▶ [Your objective]
Check each line of the data below for the word "Expand", then extract the ones that have it.

▶ [Source material]
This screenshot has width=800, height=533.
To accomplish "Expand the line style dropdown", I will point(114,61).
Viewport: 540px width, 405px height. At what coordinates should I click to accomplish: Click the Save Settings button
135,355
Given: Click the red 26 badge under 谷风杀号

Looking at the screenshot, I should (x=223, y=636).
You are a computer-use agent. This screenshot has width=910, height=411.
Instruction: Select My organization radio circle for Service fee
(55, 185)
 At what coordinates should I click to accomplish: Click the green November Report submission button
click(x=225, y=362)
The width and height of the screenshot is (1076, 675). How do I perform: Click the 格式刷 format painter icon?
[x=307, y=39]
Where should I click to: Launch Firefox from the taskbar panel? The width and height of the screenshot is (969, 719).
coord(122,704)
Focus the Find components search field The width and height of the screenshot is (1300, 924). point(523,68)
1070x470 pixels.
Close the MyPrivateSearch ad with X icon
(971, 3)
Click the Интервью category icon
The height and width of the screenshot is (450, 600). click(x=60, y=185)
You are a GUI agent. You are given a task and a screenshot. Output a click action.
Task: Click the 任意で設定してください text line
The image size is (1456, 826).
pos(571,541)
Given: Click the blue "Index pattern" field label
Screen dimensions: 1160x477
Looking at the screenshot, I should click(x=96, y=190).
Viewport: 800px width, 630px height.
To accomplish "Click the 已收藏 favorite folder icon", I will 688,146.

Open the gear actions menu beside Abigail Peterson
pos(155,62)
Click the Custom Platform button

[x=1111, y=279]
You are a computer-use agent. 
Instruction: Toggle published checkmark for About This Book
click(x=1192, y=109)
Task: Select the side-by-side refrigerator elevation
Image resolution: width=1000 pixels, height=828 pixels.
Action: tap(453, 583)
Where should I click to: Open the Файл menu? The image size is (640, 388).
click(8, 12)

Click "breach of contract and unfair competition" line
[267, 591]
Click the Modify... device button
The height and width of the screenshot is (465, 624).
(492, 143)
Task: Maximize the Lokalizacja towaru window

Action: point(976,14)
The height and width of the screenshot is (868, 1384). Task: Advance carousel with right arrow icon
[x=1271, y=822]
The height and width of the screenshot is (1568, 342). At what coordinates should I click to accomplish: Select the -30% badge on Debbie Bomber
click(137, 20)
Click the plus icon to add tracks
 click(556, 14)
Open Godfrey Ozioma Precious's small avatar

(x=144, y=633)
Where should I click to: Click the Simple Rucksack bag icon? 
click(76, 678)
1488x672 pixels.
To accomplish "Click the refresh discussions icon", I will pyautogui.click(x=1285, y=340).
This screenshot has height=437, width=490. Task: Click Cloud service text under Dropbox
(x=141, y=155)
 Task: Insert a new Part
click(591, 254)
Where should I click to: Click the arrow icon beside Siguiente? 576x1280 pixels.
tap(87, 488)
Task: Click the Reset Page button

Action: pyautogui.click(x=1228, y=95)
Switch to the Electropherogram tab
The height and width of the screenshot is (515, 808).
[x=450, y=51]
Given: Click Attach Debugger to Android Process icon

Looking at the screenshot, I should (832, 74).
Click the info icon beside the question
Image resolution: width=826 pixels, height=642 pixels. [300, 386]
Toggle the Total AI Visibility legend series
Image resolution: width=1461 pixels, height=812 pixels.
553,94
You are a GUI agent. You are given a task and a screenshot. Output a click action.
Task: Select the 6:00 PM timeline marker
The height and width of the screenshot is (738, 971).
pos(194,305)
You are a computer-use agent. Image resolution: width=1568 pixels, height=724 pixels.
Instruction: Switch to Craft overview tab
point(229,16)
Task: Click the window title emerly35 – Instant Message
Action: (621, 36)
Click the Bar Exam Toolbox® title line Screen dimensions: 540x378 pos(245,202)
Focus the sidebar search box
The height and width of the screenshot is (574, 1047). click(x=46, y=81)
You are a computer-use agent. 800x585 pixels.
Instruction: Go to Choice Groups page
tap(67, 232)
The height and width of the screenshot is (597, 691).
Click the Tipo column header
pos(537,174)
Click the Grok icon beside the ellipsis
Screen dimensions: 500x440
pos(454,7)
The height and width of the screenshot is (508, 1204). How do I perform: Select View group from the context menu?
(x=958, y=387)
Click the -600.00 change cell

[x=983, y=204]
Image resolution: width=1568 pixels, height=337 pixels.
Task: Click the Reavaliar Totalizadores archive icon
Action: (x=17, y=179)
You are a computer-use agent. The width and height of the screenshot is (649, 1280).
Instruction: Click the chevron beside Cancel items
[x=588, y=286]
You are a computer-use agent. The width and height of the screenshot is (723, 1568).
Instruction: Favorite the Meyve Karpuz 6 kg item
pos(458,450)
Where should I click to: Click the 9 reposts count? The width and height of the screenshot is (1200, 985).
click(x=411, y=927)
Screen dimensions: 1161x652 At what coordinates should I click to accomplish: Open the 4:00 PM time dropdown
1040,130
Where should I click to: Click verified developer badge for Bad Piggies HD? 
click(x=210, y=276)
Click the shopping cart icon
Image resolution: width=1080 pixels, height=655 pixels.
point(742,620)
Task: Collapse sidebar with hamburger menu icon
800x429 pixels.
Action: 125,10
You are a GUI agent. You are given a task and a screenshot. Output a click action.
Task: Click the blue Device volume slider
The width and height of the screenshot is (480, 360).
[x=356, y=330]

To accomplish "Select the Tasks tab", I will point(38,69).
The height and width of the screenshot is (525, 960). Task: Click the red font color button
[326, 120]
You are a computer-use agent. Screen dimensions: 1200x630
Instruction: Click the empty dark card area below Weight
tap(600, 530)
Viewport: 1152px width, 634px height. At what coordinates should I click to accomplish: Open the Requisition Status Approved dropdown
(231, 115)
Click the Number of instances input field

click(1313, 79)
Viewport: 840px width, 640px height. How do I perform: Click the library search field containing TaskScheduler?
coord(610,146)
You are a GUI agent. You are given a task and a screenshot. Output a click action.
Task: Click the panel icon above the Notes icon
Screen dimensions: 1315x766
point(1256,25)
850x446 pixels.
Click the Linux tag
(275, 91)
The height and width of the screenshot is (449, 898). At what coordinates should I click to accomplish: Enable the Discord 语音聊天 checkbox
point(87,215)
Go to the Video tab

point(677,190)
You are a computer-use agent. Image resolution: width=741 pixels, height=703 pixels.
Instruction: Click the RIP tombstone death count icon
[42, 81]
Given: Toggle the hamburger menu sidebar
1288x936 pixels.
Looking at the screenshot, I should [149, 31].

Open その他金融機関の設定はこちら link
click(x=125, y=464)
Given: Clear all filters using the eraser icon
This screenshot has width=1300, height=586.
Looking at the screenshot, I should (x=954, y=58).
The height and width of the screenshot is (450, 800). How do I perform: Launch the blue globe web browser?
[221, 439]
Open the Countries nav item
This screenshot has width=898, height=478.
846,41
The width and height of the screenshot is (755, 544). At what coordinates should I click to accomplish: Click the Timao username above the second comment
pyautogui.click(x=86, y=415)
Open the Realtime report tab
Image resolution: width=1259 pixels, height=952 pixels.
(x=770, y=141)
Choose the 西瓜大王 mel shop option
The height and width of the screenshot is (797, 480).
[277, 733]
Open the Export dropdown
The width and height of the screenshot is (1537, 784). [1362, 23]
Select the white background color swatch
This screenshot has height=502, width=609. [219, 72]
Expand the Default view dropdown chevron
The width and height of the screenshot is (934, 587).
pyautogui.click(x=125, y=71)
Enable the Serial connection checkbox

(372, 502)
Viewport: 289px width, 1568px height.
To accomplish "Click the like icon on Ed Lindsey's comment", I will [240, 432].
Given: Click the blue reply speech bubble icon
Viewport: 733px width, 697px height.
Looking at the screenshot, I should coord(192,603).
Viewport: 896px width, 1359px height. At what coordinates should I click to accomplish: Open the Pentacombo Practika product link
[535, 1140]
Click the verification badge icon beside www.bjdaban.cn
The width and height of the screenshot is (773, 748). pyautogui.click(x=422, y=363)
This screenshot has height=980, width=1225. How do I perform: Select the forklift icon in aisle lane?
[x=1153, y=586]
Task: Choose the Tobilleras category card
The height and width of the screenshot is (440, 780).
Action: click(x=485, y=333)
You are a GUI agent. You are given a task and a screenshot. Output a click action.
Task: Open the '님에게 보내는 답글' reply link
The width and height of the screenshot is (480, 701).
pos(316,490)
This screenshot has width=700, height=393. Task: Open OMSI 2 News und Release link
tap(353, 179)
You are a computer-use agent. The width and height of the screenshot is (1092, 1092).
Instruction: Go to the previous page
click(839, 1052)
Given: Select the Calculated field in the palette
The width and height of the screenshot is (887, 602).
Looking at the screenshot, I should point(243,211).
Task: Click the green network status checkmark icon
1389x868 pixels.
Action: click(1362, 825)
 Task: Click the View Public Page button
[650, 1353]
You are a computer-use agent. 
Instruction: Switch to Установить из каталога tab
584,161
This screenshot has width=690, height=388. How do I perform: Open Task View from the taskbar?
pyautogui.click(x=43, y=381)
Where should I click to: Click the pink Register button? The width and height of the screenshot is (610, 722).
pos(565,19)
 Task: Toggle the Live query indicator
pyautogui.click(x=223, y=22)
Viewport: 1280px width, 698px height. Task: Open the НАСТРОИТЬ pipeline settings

▶ [Response for this exercise]
To accomplish "Expand the line style dropdown", I will point(114,61).
Expand the Default view dropdown chevron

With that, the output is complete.